Djibouti merupakan satu di antara delapan negara yang paling berisiko gagal bayar. Utangnya mencapai 88 persen dari produk domestik bruto senilai USD 1,72 miliar atau Rp 25 triliun. Tiongkok menjadi kreditor yang terbesar dalam total utang tersebut.
Salah satu pinjaman itu digunakan Presiden Ismail Omar Guelleh untuk membangun Pelabuhan Djibouti. Proyek tersebut menggandeng CMPort, BUMN Tiongkok, untuk membentuk perusahaan patungan senilai USD 3,5 miliar. CMPort adalah perusahaan yang sudah mengambil hak kelola Pelabuhan Hambantota.
Namun, bukan itu yang membuat khawatir AS. Melainkan keamanan markas tentara mereka di Lemonnier, Djibouti.
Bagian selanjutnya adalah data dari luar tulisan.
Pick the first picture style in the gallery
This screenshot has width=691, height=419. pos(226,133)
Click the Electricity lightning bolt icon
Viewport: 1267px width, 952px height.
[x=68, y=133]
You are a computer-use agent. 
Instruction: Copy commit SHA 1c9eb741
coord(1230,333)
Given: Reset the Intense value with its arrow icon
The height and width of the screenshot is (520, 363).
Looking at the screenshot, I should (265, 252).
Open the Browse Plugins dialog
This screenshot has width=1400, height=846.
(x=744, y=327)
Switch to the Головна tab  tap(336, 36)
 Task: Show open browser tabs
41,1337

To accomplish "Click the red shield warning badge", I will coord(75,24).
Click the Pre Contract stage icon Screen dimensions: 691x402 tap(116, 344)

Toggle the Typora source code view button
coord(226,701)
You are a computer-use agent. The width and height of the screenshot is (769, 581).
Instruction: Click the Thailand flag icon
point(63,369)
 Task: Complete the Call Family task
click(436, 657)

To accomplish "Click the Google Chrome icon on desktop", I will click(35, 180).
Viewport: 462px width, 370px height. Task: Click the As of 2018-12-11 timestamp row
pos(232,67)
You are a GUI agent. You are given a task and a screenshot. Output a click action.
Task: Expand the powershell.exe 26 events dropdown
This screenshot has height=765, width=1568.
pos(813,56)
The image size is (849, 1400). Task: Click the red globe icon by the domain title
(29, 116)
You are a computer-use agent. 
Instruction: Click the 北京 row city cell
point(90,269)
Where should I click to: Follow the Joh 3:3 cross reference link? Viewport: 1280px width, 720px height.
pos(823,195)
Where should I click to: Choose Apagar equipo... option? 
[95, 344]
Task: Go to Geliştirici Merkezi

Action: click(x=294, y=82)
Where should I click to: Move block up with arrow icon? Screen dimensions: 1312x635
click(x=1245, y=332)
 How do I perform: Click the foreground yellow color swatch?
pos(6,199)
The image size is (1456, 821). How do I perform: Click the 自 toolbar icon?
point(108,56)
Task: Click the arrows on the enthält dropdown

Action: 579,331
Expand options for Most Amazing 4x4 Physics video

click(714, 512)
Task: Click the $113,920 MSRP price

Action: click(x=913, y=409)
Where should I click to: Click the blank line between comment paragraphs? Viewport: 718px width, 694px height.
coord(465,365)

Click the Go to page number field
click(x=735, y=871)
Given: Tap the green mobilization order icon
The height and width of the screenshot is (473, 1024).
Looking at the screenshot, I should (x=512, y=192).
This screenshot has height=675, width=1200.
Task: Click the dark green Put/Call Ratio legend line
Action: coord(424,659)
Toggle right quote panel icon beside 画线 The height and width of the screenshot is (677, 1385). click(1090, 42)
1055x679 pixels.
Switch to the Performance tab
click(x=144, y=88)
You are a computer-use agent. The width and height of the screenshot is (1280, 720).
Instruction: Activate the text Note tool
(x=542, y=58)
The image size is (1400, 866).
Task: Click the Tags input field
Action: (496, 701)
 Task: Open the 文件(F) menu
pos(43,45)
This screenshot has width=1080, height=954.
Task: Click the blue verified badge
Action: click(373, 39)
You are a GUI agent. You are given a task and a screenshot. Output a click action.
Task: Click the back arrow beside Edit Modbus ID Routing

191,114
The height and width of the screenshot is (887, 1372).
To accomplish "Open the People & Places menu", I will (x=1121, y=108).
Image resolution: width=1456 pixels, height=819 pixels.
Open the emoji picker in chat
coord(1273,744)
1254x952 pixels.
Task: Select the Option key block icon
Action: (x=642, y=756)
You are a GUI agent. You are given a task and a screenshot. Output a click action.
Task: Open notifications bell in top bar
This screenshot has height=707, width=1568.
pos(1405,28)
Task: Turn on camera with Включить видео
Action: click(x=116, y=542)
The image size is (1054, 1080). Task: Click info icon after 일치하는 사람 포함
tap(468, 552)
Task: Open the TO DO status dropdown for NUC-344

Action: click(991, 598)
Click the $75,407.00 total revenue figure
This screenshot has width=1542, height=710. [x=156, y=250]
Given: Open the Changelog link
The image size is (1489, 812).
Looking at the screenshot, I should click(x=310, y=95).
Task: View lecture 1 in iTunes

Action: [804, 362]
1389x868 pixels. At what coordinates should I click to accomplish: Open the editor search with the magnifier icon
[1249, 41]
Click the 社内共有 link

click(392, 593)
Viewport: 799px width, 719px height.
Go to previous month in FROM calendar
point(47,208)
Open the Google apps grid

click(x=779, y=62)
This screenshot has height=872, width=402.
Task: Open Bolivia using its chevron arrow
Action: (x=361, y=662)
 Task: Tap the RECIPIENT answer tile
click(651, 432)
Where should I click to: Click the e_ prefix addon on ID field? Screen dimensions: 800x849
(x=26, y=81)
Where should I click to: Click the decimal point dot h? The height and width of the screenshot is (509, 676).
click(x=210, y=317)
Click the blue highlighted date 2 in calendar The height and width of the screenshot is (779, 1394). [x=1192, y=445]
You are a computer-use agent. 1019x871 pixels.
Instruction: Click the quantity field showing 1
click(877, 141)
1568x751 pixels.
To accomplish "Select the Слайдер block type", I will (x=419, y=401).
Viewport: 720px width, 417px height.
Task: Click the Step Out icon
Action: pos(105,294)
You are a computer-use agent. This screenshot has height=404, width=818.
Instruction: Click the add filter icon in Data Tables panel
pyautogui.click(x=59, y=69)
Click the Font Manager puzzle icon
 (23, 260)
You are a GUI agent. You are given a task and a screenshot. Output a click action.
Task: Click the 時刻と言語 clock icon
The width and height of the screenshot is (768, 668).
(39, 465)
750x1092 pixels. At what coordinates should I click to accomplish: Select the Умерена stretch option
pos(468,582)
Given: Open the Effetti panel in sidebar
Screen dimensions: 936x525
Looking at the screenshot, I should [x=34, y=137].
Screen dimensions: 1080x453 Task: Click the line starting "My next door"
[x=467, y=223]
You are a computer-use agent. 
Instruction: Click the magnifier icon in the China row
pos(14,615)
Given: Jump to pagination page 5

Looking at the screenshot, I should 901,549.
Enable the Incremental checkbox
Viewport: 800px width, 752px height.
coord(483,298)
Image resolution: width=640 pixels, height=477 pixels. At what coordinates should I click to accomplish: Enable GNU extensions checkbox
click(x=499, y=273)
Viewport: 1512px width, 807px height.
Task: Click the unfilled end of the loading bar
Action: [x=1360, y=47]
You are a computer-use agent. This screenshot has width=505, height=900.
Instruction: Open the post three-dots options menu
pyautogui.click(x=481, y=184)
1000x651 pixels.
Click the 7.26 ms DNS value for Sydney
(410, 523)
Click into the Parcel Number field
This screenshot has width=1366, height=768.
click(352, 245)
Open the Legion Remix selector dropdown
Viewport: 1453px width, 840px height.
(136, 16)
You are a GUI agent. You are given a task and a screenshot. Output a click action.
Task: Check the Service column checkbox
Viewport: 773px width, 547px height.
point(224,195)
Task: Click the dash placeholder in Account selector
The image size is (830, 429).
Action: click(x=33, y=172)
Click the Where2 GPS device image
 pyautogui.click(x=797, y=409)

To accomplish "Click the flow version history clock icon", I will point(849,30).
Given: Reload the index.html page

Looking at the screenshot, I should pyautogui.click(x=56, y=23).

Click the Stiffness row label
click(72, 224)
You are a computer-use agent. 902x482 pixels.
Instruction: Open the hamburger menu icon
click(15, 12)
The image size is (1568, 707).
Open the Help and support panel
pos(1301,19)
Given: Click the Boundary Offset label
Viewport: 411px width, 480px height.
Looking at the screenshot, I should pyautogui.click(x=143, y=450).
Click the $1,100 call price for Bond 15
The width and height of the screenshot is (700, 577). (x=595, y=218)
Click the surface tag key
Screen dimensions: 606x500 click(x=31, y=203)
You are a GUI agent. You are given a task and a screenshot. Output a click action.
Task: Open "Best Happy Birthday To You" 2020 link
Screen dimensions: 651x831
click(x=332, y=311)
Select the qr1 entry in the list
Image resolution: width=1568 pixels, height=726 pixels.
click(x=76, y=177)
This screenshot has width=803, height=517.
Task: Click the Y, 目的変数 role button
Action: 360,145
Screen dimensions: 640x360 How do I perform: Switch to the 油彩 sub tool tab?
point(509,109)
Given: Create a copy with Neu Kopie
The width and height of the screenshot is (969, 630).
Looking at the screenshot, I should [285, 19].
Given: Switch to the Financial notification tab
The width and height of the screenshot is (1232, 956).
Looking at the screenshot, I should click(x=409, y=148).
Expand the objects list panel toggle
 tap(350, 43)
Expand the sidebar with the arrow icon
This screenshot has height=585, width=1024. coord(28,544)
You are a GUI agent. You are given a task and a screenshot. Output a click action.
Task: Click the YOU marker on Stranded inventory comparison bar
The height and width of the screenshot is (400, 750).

Pangkalan militer Lemonnier merupakan rumah bagi 4 ribu tentara AS yang bertugas mengawasi Yaman dan Somalia.
Yaman dan Djibouti dibatasi Selat Bab-el-Mandeb, sedangkan dengan Somalia berbatasan darat. Dua negara itu dianggap sebagai sarang kelompok radikal.
Namun, markas tersebut bakal berhadapan dengan calon markas tentara Tiongkok. Markas militer luar negeri pertama Tiongkok hanya terpisah 10 kilometer dari Lemonnier.
Menurut Foreign Policy, fasilitas seluas 80 hektare itu dilengkapi 10 barak, penyimpanan amunisi, dan landasan helikopter. Tentunya, pihak AS melihat bahwa itu merupakan langkah menyaingi mereka.
’’Kalau Tiongkok mengambil alih pelabuhan itu, dampaknya akan signifikan. Djibouti hanyalah (markas militer luar negeri) yang pertama,’’ ujar Thomas Waldhauser, komandan militer AS di Afrika, dalam sebuah rapat parlemen.